Season Heather Hymas, 27, was sentenced Thursday in Boise federal court to five years probation for misdemeanor theft from a financial institution. U.S. District Judge Edward J. Lodge also ordered Hymas to pay $100,272.32 in restitution to Wells Fargo Bank.
Hymas, who formerly lived in the Treasure Valley and now lives in American Fork, Utah, is the 11th Hymas family member or associate to be sentenced as part of a Treasure Valley mortgage fraud case. Two other family members, Aaron and Tiffany Hymas, are awaiting sentencing.
According to the plea agreement, on Dec. 8, 2006, Season Hymas obtained a residential loan based on false statements in a loan application. The false statements included misrepresentations concerning her employment, monthly income and the account balance of funds held in a bank account.
In June, a jury found the defendants husband, Travis Richard Hymas guilty on five counts of wire fraud. He was sentenced in October to 24 months in prison for wire fraud and ordered to pay $241,307.04 in restitution.
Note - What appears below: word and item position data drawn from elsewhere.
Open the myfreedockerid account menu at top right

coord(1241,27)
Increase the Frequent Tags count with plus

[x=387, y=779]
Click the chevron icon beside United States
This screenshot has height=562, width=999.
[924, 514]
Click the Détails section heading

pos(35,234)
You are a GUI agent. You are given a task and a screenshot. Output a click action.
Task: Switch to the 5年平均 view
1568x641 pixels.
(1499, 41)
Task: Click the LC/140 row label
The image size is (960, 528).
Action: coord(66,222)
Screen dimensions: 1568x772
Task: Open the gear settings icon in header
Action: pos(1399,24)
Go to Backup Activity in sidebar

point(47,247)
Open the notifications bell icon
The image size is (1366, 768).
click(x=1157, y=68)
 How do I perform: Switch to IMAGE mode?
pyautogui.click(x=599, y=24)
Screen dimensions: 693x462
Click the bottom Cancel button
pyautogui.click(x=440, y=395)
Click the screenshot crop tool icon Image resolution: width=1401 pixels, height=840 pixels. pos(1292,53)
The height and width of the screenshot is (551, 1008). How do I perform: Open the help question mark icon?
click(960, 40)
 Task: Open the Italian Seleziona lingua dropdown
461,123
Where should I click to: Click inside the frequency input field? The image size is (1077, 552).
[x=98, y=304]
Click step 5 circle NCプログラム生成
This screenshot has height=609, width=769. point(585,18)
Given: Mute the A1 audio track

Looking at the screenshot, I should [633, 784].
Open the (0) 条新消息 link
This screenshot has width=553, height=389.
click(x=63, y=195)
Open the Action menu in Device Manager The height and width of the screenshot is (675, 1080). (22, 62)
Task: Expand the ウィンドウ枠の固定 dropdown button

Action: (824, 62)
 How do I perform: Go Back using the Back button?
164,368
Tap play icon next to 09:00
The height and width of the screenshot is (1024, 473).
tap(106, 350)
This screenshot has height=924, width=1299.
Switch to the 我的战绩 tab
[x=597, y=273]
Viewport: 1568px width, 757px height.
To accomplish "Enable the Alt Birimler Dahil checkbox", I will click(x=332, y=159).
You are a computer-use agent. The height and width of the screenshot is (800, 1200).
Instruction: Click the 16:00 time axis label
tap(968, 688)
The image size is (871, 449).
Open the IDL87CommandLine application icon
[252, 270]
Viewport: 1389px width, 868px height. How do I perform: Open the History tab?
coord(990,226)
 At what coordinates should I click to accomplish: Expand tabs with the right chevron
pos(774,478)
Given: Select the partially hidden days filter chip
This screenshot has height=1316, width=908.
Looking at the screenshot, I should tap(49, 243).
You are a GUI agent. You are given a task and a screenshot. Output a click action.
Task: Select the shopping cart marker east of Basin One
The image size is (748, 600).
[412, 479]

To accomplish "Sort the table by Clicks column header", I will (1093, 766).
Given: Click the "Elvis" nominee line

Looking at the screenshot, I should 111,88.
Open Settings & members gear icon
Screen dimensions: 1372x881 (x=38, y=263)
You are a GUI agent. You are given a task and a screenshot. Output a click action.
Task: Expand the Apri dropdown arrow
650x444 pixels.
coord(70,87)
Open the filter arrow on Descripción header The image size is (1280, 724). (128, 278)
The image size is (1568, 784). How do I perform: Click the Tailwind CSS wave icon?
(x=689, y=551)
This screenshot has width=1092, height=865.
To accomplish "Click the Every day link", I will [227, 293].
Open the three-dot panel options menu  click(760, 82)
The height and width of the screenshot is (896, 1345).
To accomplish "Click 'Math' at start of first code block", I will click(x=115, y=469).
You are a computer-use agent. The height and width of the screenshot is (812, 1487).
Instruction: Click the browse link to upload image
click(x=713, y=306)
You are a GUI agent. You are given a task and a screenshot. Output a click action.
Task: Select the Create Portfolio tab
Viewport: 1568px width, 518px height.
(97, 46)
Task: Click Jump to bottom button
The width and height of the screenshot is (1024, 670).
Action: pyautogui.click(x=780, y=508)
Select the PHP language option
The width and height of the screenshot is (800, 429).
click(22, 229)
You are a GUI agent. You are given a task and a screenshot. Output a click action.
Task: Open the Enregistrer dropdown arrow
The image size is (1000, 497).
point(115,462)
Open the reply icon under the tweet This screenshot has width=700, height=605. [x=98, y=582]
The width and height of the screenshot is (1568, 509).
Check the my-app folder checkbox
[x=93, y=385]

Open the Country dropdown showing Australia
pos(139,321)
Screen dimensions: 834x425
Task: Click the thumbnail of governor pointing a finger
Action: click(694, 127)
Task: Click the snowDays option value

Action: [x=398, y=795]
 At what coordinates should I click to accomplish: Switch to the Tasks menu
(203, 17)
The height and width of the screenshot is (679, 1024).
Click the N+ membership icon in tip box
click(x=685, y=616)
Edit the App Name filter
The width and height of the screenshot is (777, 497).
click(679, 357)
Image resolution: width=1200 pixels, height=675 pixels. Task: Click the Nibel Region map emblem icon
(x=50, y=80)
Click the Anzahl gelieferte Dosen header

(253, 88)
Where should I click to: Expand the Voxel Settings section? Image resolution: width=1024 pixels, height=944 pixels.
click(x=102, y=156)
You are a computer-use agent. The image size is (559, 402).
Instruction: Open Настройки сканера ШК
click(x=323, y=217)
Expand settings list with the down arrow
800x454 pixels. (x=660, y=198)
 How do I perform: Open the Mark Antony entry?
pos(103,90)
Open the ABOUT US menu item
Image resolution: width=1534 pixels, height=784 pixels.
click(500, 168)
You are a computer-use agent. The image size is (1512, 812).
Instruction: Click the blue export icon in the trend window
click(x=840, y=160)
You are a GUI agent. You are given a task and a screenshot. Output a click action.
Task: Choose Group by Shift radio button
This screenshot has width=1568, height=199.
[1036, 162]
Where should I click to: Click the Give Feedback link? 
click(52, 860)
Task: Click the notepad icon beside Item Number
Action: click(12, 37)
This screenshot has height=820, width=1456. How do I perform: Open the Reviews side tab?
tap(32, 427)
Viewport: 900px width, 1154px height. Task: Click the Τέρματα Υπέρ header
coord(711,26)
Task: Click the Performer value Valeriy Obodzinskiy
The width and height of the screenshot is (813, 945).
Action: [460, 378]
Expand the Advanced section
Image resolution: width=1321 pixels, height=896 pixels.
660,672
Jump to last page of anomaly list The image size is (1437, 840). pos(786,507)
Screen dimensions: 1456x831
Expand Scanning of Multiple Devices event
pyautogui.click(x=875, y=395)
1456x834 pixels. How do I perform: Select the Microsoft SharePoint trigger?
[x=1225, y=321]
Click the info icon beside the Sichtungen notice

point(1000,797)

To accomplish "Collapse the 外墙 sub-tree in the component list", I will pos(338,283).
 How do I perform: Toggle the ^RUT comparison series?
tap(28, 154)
The Hymases case is part of a multiyear FBI and IRS investigation of mortgage fraud activity related to Crestwood Homes, which involved multiple defendants who bought and sold real estate in order to flip it, or gain profits from the sales. Crestwood Homes was a residential builder in the Treasure Valley that filed a $68 million bankruptcy in July 2008. After doing so, it was discovered that individuals associated with Crestwood were involved in submitting fraudulent residential loan applications to lenders. The financial institutions and mortgage lenders incurred substantial losses on the loan transactions.
Chief U.S. Bankruptcy Judge Terry L. Myers in September 2010 declined to discharge Crestwoods $68 million debt because of the transfer of assets within a year of filing bankruptcy with the intent to hinder, delay or defraud their creditors and their knowing and fraudulent false oaths.
Aaron Hymas was co-owner of the now defunct Crestwood. His business partner, Justin Walker, died in an airplane crash in 2009. Aaron and his wife, Tiffany, have each pleaded guilty to one count of wire fraud for making false statements on a $295,600 residential loan application. The charge is punishable by up to 20 years in prison, up to three years supervised release and a maximum fine of $250,000. Their sentencing, slated for last month, has been postponed to an undetermined date.
Nine other Hymas family members or associates have been sentenced in related federal cases, including Michael J. Hymas, Shauntee K. Ferguson, Christopher R. Georgeson, Stanley J. Ferguson, Brent Bethers, Shane Merlin Hymas, Laurie Krechelle Hymas, Melody Covino Redondo and Paul Redondo.